### [Dataset rows]
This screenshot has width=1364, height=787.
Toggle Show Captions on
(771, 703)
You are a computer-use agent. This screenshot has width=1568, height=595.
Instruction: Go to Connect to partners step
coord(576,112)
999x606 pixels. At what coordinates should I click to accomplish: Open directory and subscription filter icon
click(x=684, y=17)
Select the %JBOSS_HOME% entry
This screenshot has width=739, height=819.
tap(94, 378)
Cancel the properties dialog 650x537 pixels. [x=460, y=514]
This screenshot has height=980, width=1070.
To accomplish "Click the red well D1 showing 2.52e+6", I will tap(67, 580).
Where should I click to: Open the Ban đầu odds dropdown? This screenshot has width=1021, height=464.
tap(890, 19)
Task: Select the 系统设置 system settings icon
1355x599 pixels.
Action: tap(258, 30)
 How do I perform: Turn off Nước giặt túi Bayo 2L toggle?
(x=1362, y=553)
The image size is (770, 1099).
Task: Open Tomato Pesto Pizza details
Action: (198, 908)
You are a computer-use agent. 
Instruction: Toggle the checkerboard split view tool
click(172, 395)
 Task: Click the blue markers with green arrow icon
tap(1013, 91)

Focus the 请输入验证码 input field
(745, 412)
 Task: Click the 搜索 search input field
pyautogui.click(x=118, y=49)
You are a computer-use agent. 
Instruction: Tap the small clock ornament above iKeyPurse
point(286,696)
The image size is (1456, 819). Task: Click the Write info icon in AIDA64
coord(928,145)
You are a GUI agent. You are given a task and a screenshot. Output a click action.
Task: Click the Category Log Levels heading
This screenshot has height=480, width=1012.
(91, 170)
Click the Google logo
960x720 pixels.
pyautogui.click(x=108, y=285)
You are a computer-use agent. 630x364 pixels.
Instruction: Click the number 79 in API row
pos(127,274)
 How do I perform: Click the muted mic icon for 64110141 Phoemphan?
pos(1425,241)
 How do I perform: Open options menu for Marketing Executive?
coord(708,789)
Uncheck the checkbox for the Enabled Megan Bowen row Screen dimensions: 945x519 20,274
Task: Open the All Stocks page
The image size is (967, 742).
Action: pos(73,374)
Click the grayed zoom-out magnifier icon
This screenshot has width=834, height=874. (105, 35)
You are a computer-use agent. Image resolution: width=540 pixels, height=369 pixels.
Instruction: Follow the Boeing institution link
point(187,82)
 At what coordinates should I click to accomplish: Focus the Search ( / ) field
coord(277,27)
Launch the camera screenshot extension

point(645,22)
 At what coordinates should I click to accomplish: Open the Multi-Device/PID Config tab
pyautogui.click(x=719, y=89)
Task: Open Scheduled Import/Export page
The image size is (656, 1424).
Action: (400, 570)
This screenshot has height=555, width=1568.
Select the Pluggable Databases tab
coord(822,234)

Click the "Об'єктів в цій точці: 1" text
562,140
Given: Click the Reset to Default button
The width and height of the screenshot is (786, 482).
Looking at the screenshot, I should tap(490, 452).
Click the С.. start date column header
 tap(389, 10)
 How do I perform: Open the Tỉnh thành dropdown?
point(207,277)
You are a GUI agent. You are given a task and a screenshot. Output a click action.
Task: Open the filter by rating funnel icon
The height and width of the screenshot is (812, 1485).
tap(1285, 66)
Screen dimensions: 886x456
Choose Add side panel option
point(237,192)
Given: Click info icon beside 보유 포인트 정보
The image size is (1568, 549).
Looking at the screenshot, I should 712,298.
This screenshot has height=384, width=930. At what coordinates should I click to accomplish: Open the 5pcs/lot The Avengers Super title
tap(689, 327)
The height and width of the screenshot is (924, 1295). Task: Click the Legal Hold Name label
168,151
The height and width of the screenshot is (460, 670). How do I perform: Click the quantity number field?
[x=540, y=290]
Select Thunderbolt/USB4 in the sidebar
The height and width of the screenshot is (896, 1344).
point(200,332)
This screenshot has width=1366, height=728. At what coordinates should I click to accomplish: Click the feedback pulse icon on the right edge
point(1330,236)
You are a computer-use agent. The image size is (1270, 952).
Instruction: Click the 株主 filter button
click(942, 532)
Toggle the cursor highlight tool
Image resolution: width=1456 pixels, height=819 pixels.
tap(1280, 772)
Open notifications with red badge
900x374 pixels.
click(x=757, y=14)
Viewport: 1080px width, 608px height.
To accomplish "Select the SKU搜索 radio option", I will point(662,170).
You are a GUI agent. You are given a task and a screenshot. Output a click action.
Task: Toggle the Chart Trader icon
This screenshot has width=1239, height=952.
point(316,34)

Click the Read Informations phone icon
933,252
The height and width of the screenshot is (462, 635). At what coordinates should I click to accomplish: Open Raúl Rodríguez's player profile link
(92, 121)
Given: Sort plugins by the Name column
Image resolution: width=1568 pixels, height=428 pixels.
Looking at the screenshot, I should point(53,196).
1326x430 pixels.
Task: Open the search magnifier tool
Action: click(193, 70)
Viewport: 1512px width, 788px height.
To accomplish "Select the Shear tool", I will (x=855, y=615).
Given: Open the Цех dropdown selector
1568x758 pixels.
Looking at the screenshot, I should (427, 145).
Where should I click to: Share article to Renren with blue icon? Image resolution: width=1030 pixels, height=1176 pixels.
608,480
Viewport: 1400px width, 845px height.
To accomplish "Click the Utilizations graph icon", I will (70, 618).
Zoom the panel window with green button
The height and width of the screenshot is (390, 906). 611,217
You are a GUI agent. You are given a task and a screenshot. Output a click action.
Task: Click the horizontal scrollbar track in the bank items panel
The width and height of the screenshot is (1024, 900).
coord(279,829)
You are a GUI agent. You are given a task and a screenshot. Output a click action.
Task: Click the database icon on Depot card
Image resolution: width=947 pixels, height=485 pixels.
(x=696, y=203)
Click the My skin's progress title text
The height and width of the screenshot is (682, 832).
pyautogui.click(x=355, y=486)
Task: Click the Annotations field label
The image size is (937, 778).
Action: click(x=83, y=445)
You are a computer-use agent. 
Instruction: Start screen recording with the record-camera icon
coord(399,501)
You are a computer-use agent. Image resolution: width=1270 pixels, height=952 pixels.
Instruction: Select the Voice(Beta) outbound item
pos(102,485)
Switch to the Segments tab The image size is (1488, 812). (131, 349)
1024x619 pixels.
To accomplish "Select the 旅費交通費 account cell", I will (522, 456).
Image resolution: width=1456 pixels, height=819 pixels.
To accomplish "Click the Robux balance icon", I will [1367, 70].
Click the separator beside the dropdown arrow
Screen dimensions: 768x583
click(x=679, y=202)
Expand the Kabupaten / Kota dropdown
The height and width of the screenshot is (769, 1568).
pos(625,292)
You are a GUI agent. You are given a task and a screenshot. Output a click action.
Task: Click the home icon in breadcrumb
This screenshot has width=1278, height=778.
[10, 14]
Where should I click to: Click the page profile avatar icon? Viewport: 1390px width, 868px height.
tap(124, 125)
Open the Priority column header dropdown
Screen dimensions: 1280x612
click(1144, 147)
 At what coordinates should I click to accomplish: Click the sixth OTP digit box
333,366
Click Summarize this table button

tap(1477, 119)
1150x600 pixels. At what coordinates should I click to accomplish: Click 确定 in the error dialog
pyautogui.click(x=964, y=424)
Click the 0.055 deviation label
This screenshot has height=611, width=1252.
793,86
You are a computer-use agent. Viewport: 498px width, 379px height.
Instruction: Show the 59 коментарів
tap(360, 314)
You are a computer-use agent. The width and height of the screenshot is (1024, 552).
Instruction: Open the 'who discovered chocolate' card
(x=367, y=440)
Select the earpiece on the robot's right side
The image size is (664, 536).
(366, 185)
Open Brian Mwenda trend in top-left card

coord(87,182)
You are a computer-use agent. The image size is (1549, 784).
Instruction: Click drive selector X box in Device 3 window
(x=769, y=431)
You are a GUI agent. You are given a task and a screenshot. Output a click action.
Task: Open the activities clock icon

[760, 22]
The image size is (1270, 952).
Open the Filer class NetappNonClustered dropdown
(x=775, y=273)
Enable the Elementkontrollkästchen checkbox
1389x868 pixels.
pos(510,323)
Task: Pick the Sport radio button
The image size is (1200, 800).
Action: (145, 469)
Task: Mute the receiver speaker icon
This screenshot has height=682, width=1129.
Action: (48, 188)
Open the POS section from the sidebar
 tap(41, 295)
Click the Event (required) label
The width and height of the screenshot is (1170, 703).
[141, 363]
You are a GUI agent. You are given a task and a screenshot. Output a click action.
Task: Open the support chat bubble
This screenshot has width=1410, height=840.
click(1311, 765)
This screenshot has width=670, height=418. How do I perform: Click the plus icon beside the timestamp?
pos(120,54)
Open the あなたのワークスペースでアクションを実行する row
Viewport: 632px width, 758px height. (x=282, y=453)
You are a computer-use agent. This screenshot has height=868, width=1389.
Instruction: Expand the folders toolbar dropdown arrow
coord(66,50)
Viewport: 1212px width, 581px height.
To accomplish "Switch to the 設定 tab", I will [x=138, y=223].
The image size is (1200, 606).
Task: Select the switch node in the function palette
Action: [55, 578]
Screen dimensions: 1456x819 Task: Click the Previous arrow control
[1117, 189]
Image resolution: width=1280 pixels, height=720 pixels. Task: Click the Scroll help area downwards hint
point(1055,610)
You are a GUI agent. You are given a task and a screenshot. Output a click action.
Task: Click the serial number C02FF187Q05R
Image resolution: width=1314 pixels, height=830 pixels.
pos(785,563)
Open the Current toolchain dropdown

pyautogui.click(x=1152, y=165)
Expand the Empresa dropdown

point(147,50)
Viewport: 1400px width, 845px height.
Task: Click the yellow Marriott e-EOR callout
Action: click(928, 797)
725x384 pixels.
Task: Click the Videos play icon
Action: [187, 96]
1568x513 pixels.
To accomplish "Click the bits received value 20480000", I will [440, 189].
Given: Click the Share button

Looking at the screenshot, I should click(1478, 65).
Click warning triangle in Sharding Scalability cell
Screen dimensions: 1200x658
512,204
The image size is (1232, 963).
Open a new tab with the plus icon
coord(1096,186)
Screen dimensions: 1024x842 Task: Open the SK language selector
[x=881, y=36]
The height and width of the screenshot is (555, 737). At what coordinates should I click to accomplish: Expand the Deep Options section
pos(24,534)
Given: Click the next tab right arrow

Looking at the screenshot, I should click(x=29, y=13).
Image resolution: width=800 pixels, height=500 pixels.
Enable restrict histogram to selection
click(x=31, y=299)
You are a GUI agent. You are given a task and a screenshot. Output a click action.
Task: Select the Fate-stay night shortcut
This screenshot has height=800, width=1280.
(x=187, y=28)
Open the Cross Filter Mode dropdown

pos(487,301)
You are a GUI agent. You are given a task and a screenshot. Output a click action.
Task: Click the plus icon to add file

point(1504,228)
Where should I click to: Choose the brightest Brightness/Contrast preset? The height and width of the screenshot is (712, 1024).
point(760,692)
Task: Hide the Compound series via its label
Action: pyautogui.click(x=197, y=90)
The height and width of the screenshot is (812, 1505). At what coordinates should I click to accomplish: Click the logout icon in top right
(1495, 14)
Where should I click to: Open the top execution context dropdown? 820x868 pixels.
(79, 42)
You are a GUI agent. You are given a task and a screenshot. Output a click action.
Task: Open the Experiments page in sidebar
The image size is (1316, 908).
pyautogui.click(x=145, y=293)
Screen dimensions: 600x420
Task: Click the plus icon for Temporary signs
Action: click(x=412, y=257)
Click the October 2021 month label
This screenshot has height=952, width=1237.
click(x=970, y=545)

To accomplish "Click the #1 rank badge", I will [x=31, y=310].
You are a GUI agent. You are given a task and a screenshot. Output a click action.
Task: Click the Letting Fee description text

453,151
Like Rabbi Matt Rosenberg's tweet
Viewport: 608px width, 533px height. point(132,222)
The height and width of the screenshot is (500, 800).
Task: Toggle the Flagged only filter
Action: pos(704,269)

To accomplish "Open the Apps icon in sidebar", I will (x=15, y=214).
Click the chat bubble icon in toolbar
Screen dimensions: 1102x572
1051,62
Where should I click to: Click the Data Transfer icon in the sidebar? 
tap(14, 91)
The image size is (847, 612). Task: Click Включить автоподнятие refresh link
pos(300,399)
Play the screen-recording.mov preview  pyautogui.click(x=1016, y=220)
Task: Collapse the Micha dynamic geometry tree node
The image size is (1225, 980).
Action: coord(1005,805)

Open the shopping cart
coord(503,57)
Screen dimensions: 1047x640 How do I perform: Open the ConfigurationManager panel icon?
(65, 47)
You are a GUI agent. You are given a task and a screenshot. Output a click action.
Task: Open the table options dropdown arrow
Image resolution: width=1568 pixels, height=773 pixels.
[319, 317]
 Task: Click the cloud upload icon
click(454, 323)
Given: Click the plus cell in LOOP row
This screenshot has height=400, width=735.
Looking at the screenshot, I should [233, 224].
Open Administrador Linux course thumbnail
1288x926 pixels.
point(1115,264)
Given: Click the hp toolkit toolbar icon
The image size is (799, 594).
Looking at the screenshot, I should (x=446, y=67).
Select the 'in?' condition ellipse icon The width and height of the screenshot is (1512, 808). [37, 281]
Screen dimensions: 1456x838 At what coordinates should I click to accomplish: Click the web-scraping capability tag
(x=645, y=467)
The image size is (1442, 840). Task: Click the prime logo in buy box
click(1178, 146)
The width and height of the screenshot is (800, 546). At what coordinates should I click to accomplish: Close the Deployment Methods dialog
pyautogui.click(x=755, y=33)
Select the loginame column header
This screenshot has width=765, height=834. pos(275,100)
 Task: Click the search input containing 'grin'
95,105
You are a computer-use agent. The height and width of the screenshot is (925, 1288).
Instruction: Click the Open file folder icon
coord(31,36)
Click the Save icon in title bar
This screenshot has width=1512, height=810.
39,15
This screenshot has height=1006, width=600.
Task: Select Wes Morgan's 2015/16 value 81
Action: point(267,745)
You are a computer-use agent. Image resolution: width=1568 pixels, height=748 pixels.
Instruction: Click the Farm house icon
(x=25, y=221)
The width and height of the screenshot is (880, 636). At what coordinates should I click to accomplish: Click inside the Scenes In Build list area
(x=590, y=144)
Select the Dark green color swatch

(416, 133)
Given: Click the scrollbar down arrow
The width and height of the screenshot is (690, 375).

### [Required task]
Give everything from the line containing "This screenshot has width=670, height=418." down to the line containing "Viewport: 632px width, 758px" as a numbered list, leaving out blank lines.

### [Worked solution]
1. This screenshot has width=670, height=418. How do I perform: Click the plus icon beside the timestamp?
2. pos(120,54)
3. Open the あなたのワークスペースでアクションを実行する row
4. Viewport: 632px width, 758px height. (x=282, y=453)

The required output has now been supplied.